When I have done DOHC engines, including the KLR, I have been careful to get the marks all lined up with a slack chain. Then I walk the chain around the gears to make sure that the chain run opposite the tensioner is taut. If that's done, the the tensioner takes up the slack on the backside and all is well.

It looks as though you may have one tooth worth of chain slack existing on the front side chain run, so when you tension the chain that slack is taken up, rotating the cams.

Your engine is relatively new and I don't think that the chain should have worn to contribute to this; I think you're simply one tooth off, having started with a tooth's worth of slack on the front.

T
Thanks for the reply, Tom. Manuals and videos still lack the element of experience.

I would say you're exactly right and my misalignment problems are due to my manipulation of the chain when lining up the sprocket marks with the top of the cylinder head.
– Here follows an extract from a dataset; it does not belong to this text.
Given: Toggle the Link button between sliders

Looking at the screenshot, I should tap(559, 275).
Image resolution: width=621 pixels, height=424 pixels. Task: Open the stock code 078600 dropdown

It seems when I put the reset tensioner back in without the spring, nothing should move but the chain itself, but yet it does.

If I understand you correctly, I need to pull the chain up and taut over the front gear while it's correctly aligned, then pull it taut over the top of the rear gear while aligning it, letting any slack in the chain be "hanging" below the rear cam gear, where the tensioner will take up only the slack in the chain without causing anything to move. Or, as you more clearly put it, make sure the gear marks are correctly aligned, then work the chain over them from the front to ensure there's no slack in the chain below the front gear.

I think I qualify for the award of Longest Valve Shim Adjustment Ever, this going on for over a month now, working on it here and there when I can. In my defense, I did have to wait for a couple of shims and a suitable torque wrench since I didn't have a good low inch-pound torque wrench.

I appreciate you sharing your wisdom with me. It makes sense and I would say you're exactly right about what I'm doing wrong. Thank you.




Last edited by planalp; 01-11-2012 at 11:59 AM.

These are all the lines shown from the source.